- Lobby card
- Directed by: John Cromwell
- Written by: Grover Jones William Slavens McNutt Sam Mintz
- Based on: The Adventures of Tom Sawyer 1876 novel by Mark Twain
- Produced by: Louis D. Lighton
- Starring: Jackie Coogan Junior Durkin Mitzi Green
- Cinematography: Charles Lang
- Edited by: Alyson Shaffer
- Music by: Ralph Rainger
- Production company: Paramount Pictures
- Distributed by: Paramount Pictures
- Release date: January 18, 1930;
- Running time: 86 minutes
- Country: United States
- Language: English

= Tom Sawyer (1930 film) =

1930 film

Tom Sawyer is a 1930 American pre-Code comedy-drama film directed by John Cromwell and starring Jackie Coogan. The screenplay by Grover Jones, William Slavens McNutt, and Sam Mintz is based on the 1876 novel The Adventures of Tom Sawyer by Mark Twain.

The film was the third screen adaptation of the Twain novel, following silent versions released in 1907 and 1917. The picture was made on location at the Paramount Ranch in Agoura, California.

A sequel, Huckleberry Finn, directed by Norman Taurog and featuring most of the Tom Sawyer cast, was released the following year.

==Plot==

Tom Sawyer (1930)

After arguing with his sweetheart, Becky Thatcher, Tom Sawyer seeks solace from his friend Huck Finn, who tells him about a mysterious cure for warts that requires them to visit the local cemetery at midnight. While there, they witness a murder committed by Injun Joe. Joe convinces Muff Potter, who was also there but in an inebriated state, that Muff is guilty of the crime. Tom and Huck promise each other they will not divulge what they have seen.

When Tom is caught lying about stealing his half-brother Sid's crabapples, his Aunt Polly punishes him by making him whitewash the fence on a Saturday morning. The boy leads his friends to believe he is enjoying the task, and before long they are giving him their treasures in exchange for the privilege of joining in the fun.

Together with Huck and Joe Harper, Tom runs away from home to become a pirate.
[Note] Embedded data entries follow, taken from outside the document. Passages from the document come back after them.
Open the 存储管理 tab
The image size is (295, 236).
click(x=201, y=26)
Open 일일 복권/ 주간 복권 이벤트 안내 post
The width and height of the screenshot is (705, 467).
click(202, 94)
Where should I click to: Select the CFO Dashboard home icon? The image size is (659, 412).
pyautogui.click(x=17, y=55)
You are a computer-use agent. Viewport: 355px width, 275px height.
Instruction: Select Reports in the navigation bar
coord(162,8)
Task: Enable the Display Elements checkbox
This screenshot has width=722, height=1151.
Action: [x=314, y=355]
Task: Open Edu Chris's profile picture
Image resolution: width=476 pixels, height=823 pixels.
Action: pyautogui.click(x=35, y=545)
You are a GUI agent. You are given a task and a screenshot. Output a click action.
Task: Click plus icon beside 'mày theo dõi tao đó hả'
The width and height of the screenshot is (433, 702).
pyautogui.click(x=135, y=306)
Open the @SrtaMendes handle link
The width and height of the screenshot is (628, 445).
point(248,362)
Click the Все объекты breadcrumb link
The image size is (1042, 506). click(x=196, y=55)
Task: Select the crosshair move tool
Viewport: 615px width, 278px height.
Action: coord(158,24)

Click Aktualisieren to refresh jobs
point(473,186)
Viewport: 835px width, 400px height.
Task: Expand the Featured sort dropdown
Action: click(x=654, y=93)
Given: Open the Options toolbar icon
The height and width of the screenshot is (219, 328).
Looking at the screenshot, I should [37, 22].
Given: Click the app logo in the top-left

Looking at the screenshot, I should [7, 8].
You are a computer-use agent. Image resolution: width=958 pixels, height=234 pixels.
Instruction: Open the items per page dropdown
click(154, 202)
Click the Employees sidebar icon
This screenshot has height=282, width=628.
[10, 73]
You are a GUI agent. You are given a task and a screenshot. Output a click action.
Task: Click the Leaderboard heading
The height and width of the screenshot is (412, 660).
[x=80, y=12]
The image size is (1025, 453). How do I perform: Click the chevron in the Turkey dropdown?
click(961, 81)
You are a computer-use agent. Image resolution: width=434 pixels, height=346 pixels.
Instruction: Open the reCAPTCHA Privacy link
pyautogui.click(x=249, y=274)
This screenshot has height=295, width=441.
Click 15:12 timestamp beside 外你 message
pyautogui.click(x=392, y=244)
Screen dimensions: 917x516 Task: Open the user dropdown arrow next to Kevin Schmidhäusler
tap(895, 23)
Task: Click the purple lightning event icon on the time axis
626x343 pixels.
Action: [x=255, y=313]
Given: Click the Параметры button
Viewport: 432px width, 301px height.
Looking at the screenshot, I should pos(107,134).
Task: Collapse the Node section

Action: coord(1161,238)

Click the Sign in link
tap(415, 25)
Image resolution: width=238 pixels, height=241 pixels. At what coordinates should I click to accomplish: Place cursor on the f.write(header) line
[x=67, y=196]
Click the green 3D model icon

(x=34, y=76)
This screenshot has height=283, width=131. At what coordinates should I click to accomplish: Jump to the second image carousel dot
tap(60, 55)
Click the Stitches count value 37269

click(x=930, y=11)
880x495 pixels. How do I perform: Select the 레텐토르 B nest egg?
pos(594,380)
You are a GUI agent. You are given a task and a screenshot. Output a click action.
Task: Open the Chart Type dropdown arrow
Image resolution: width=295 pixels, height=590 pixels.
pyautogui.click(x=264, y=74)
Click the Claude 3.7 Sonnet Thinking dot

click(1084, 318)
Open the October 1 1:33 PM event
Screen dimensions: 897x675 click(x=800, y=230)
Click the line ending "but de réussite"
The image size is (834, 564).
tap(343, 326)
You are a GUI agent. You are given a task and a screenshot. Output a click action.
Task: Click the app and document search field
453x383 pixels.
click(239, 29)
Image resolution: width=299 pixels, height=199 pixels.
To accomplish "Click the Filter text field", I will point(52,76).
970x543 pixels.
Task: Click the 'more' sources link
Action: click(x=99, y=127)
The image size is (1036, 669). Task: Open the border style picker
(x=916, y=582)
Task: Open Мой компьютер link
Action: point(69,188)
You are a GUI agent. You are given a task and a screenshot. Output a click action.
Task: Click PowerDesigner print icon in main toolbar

The three set off on a raft to Jacksons Island in the Mississippi River, where they remain for three days. Upon returning home, Tom discovers it was thought the three had drowned, and the boys attend their own funeral service at the church.

At Muff Potter's trial, Tom admits the truth about the murder, but Injun Joe manages to escape. While attending the school picnic near a cavern, Tom and Becky decide to explore it and get lost. As they try to find their way out, they stumble upon Injun Joe and a chest of gold. While Joe angrily pursues the children, he falls into a crevasse and is killed. Huck finds Tom and Becky and leads them to safety, together with the treasure.

==Cast==
- Jackie Coogan as Tom Sawyer
- Junior Durkin as Huckleberry Finn
- Mitzi Green as Becky Thatcher
- Lucien Littlefield as Schoolteacher
- Tully Marshall as Muff Potter
- Clara Blandick as Aunt Polly
- Mary Jane Irving as Mary
- Ethel Wales as Mrs. Harper
- Jackie Searl as Sid
- Dick Winslow as Joe Harper
- Jane Darwell as Widow Douglas
- Charles Stevens as Injun Joe
- Charles Sellon as Minister
- Lon Poff as Judge Thatcher

==Critical reception==
Mordaunt Hall of The New York Times said of the film, "It is an extraordinarily faithful conception of the book, and while there are of necessity certain omissions and other parts that receive but scant attention, the main incidents are included in a detailed fashion. It is wonderfully interesting to see Mark Twain's characters come to the talking screen, for if there are minor discrepancies, they are unimportant . . . Jackie Coogan's Tom Sawyer is excellent . . . In fact, the whole cast is unusually competent. Mr. Cromwell's direction is imaginative and restrained. The result is that this picture is one of the few that can be seen with appreciation and enjoyment, even immediately after reading the book over again."

However, this version was eventually superseded only eight years later by David O. Selznick's 1938 Technicolor remake of the novel, which, true to Selznick's legendary fastidiousness, boasted not only better performances but a far more cinematic style than the fixed-camera early talkie look of the original. The cave sequence in the 1938 version is noted for being one of the most terrifying sequences in a family motion picture, with Becky Thatcher (Ann Gillis) toppling over into hysteria after the death of Injun Joe (Victor Jory).

==Sequels==
Coogan and Durkin reprised their roles as Tom and Huck in Huckleberry Finn and the box office success of the two pictures led Paramount Pictures to announce Tom Sawyer, Detective and Tom Sawyer Abroad would be the next films in the series. But in April 1931, Variety reported both projects were being postponed for a year because the studio was concerned about having too many children's films in the marketplace. Tom Sawyer Abroad was never produced, but Paramount did film Tom Sawyer, Detective in 1938 with Billy Cook as Tom and Donald O'Connor as Huck.